The turbulence of the current time – from the cost of living crisis to the endless killing of and violence against Palestinians (most recently the shooting and murder of two-year-old Muhammed Tamimi) by Israeli forces – can leave one feeling hopeless.  The prospects for change seem distant, not for lack of innovation but lack of willpower by those with (some modicum) of power.

This issue touches on this – both the despondence but also the changes in fortune as people at the grassroots organise.  Such organisation are tackling economic structures that conspire to keep people off the property ladder in countries like the UK.  It is resisting the oppressions created not just by regimes like the Israeli one but their clients like the Palestinian Authority (PA).  It involves overcoming the divide-and-rule mentality internalised by generations of formerly colonised people.  It requires confidence in faith and belief that different ways of governance and rights can be imagined and implemented.

In our lead article, Faisal Bodi looks at the dearth of halal housing options in the UK and by extension other Western countries.  It provides an analysis of the ethical dilemmas posed by conventional mortgages as a route to home ownership (in particular for Muslims), a history of solutions and the impact of a housing market of spiralling prices and an economy squeezing not just lower but also middle-income earners.  Bodi’s research shows that not only are families and individuals priced out of the housing market – something that affects working-class Muslims and racialised communities disproportionately – they were also confronted with a paucity of appropriate rental stock.  Overcrowding in private or the ever-diminishing and scarce social housing stock as well as extortionate rental prices, have been driving a silent but deepening crisis in Muslims and many communities of colour.  The first wave of supposedly Islamic finance solutions, aimed at Muslims struggling with the ethics of conventional borrowing, did little to help and in some cases were more risky and burdensome for borrowers. 

Despite this state of affairs, new ways of managing the principles of borrowing money for the sake of home ownership, whilst navigating Islam’s strict prohibition on interest, have come into being.  These are the result of community-driven demands and initiatives that deal with the problems of long-term indebtedness and unequal distribution of risk – both key detriments of the previous models.  However, on their own, they cannot solve the problem. Whilst state structures have consistently worked against tackling the housing crisis per se and the particularities of the crisis facing Muslims and others, it is clear that where the community and committed individuals within it have a will, there is a way.  As Bodi argues, access to appropriate housing is part of a basic right to safety and security and part of the Islamic understanding of happiness.

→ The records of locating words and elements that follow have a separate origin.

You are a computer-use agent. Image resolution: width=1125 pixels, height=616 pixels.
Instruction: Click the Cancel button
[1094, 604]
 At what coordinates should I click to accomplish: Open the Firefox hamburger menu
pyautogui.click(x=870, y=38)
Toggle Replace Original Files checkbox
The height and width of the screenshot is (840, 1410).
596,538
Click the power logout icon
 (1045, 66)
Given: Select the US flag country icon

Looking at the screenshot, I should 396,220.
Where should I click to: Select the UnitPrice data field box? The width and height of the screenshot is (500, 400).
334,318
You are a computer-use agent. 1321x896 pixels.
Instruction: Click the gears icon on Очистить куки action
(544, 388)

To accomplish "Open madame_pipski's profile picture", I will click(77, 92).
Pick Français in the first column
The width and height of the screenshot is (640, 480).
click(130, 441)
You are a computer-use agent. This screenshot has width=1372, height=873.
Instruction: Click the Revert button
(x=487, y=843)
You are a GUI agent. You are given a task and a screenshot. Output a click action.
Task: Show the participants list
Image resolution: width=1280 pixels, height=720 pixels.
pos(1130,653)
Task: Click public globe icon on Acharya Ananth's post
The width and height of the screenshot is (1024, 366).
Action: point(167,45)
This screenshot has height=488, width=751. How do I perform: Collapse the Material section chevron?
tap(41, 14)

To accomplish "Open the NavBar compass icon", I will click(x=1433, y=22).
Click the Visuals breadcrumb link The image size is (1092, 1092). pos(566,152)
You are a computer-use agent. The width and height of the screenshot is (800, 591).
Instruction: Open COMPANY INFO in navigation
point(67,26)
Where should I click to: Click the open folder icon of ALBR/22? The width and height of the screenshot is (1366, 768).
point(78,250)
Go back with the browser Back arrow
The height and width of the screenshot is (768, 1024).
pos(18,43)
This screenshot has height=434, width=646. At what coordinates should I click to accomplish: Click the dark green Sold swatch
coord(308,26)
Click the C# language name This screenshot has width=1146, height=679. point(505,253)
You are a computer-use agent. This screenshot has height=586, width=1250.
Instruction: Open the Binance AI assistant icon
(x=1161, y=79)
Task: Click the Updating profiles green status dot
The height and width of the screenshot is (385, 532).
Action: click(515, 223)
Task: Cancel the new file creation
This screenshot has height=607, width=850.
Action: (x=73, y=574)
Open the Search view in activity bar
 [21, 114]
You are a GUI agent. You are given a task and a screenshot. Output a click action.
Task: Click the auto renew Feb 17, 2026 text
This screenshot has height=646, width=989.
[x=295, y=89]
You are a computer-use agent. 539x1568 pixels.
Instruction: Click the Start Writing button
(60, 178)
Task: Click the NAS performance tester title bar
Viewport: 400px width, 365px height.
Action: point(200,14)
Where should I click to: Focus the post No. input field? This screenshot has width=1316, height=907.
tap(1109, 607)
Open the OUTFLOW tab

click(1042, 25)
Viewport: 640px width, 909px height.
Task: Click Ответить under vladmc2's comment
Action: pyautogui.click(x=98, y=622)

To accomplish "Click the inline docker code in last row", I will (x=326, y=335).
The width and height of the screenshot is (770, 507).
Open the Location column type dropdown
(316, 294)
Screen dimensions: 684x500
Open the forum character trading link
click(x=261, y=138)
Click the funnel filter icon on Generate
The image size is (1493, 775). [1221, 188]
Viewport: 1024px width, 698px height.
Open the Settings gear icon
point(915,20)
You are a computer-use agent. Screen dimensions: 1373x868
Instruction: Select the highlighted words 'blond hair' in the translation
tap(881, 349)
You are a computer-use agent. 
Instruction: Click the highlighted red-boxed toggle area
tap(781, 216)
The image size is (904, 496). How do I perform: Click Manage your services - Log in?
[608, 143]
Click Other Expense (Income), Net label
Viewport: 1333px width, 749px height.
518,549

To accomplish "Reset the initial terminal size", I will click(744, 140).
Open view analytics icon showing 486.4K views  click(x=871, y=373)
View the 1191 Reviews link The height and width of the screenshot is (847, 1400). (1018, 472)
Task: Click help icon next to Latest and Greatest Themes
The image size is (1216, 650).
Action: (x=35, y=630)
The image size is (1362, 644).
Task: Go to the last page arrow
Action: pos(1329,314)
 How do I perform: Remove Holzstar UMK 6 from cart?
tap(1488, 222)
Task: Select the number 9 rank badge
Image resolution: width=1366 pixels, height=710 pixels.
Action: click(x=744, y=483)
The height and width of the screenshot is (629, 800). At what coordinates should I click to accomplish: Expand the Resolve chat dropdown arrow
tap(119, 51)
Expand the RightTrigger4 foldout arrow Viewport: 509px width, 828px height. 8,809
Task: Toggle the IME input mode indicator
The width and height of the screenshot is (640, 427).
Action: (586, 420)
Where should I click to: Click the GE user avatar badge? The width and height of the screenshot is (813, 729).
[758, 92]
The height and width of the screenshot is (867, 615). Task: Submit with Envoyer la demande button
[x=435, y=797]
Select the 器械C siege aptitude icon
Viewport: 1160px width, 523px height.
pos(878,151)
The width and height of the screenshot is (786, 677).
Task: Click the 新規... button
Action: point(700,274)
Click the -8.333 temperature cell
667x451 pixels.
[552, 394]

The obstacles that prevent Palestinians from enjoying these and other basic rights are the subjects of Ramzy Baroud and Romana Rubeo’s piece.  In particular, they analyse the trajectory of the Palestinian Authority (PA), as its standing as anything other than an enforcer of Israeli apartheid diminishes amongst the people of the West Bank.  The proliferation of new resistance groups, including the Lion’s Den, is forcing the PA to change its public discourse to one of resistance and defiance.  This discourse flies in the face of the PA’s role in effectively enforcing the Israeli occupation, as well as being a corrupt and abusive body, much criticised for its own violations of Palestinian rights.  Baroud and Rubeo chart the rise of a Palestinian resistance that is uniting people across traditional factions – political, social and geographical – and leaving the PA’s position increasingly parlous.  It seems that the Palestinian polity is breaking free of both Israeli fetters, and the Palestinian institutions and NGOs that were created in the wake of the Oslo Accords of the 1990s whose role (for various reasons) has been to normalise and institutionalise the occupation.

Imam Achmad Cassiem’s piece is an extract from his book, The Quest for Unity.  In it, he uses Quranic ayaat and hadith to emphasise the obligation of unity between Muslims.  As the Hajj approaches, these words carry much weight.  As the essays in this issue show, where unity is fomented, change quickly follows.

Our final piece from Arzu Merali is a reflection on her journey as a writer and activist for women’s rights.  Merali observes that since she started in this field, the discourse on rights and Islam has stagnated in ways that serve the dominant and oppressive culture of misogyny.  She argues that Muslims in general, and Muslim women in particular need to challenge the way genuine issues of justice and equity have been subsumed in gender stereotypes. 

There can be no just resolution for the ills our world faces without understanding that institutions, languages and everyday norms are sometimes the very things that hold us back, even when they claim to be the solutions to our problems.  These are the urgent conversations and actions we need.  Let’s refocus.